Durante el día pasaron muchos otros trenes, algunos con mayor lentitud, pues iban a detenerse en la estación cercana; a veces, al detenerse, producían unos chirridos y gemidos terribles. A mí me parecían espantosos, pero las vacas seguían comiendo muy tranquilas, sin mirar casi esa cosa negra y horrible.
Los primeros días no pude comer tranquilo, pero al darme cuenta que ese terrible ser no entraba nunca en el campo ni me hacía daño alguno, empecé a no hacerle caso; y no tardé en inquietarme tan poco por el paso de un tren, como aquellas vacas y ovejas.
Desde entonces he visto muchos caballos muy alarmados y alterados al ver u oír una locomotora de vapor; pero gracias a la precaución de mi buen amo, temo tan poco a las estaciones ferroviarias como a mi propio establo.
Mi amo solía conducirme en doble arnés junto con mi madre, porque ella era muy firme y podía enseñarme mejor que cualquier caballo desconocido. Ella me dijo que, cuanto mejor me portara, mejor me tratarían, y que siempre era más sensato hacer lo posible por complacer a mi amo.

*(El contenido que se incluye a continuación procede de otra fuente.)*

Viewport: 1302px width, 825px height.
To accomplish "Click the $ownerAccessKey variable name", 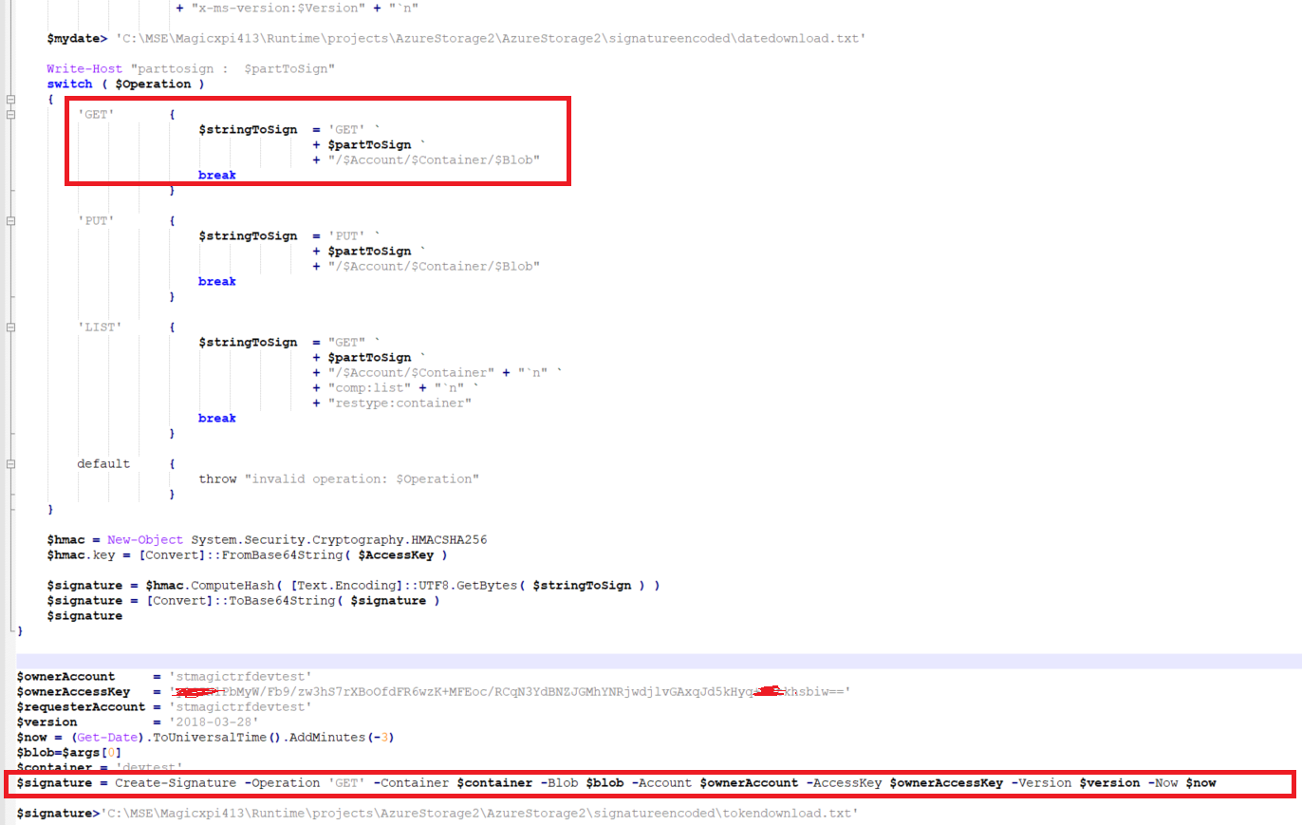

—Claro que hay muchas clases de hombres —agregó— los hay buenos y considerados como nuestro amo, a quien cualquier caballo serviría orgulloso, pero también los hay malvados y crueles, que jamás deberían poseer un caballo ni un perro. Además de éstos, hay muchos hombres tontos, vanidosos, ignorantes y descuidados, que nunca se molestan en pensar, y que estropean más caballos que nadie, por pura falta de sensatez. No se proponen hacerlo, pero lo hacen. Espero que caigas en buenas manos; pero un caballo nunca sabe quién puede comprarlo, o quién conducirlo. Todo depende de la casualidad, y sin embargo te repito: «Pórtate lo mejor posible, estés donde estés, y protege siempre tu buen nombre».